Police: Slab may hold remains of woman


Associated Press

MILTON, PA.

Investigators hope tests on a 3-ton hunk of concrete will solve the 1989 disappearance of a young mother, by determining whether her remains were fed through wood chipper and entombed in the basement of a Pennsylvania duplex.

Sunbury Police Chief Tim Miller announced this month that preliminary results showed the concrete contained wood chips, and he’s waiting to see if they also hold the remains of Barbara Elizabeth Miller.

A forensic pathologist is “dissecting the walls ... looking for the smallest of clues,” Miller, no relation to Barbara Miller, said last week. He called it “mere speculation if a wood chipper was or wasn’t used.
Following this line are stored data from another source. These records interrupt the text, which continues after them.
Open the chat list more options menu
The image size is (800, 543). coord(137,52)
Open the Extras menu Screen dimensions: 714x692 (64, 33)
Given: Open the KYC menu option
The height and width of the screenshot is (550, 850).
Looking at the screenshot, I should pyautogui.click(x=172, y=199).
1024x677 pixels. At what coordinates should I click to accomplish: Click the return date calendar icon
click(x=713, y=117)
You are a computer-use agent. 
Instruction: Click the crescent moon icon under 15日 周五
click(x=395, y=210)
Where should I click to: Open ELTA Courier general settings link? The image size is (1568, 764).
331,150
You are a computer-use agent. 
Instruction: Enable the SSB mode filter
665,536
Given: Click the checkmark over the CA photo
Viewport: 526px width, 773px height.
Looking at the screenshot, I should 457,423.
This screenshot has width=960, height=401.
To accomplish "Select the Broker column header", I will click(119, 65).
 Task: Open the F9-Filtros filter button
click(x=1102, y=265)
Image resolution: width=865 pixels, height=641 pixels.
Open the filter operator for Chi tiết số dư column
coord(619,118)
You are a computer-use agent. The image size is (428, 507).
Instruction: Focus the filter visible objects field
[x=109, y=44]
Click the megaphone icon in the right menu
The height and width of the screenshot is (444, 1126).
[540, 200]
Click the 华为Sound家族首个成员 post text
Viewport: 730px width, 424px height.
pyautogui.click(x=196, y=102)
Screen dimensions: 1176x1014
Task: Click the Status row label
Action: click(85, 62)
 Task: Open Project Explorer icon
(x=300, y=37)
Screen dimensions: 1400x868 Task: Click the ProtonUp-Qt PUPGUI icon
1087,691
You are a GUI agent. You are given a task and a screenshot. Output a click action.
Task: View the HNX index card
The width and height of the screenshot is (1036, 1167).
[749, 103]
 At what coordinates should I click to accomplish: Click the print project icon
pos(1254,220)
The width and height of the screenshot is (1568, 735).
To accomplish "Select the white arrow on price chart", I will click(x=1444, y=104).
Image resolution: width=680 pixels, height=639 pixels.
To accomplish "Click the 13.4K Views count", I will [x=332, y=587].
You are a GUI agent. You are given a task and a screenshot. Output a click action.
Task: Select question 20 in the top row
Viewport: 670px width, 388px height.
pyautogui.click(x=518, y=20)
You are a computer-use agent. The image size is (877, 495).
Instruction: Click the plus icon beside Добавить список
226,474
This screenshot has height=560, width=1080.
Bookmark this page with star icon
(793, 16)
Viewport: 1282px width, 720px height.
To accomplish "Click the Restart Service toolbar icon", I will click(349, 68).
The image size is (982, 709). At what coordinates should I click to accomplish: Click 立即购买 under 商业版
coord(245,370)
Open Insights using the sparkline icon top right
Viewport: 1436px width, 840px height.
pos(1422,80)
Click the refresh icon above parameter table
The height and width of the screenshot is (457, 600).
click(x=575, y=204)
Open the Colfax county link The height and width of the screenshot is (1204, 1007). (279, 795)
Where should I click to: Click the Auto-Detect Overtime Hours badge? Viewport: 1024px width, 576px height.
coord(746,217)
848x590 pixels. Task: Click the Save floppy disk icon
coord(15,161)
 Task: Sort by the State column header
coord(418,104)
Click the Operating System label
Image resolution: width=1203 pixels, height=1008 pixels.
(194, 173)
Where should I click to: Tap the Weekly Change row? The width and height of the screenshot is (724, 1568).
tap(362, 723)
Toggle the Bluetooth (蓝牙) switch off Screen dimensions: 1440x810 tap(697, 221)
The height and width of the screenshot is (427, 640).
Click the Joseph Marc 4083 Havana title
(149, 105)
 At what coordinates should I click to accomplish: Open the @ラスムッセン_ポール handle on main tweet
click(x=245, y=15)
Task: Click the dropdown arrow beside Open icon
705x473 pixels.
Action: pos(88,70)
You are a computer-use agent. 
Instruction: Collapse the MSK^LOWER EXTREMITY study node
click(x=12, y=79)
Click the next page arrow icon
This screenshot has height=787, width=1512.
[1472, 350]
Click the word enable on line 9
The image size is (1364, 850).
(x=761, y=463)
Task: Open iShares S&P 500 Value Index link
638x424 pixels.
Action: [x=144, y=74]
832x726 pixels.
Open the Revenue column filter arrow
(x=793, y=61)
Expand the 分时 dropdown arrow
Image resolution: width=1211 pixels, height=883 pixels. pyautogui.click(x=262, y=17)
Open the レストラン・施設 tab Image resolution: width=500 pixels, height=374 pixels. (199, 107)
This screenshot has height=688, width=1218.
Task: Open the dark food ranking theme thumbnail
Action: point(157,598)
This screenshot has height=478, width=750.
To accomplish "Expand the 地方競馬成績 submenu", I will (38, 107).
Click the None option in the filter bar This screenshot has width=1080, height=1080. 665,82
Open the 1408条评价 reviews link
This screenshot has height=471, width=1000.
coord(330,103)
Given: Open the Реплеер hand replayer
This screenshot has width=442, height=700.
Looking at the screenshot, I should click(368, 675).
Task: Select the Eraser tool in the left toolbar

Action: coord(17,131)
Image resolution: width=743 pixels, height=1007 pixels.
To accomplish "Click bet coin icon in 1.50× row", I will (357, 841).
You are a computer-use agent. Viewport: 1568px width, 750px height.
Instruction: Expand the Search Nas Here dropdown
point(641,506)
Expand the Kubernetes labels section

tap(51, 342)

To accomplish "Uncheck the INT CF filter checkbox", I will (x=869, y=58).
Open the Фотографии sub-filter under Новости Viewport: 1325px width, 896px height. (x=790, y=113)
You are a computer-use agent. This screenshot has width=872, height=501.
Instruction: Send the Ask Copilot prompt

Obviously the presence of wood chips in a concrete wall is highly suspicious.”

An affidavit used to obtain a search warrant for the Milton home disclosed that investigators believe the woman may have been killed by her ex-boyfriend, a onetime Sunbury policeman named Joseph Walter “Mike” Egan.

Egan “is and has been the lead suspect in this case since 1989,” the chief wrote in the affidavit.

Egan, a Northumberland resident who trims trees for a living, Friday denied involvement.

The police affidavit said that several people have said that over the years, Egan would talk about driving past his sister’s home in Milton to “visit” his “old lady,” the same building where police seized the massive chunk of cement being examined.

Egan, 69, reported her missing five days after she disappeared, then moved into her home.

The affidavit says Barbara Miller, then 30, had complained to police in the months before she disappeared about Egan.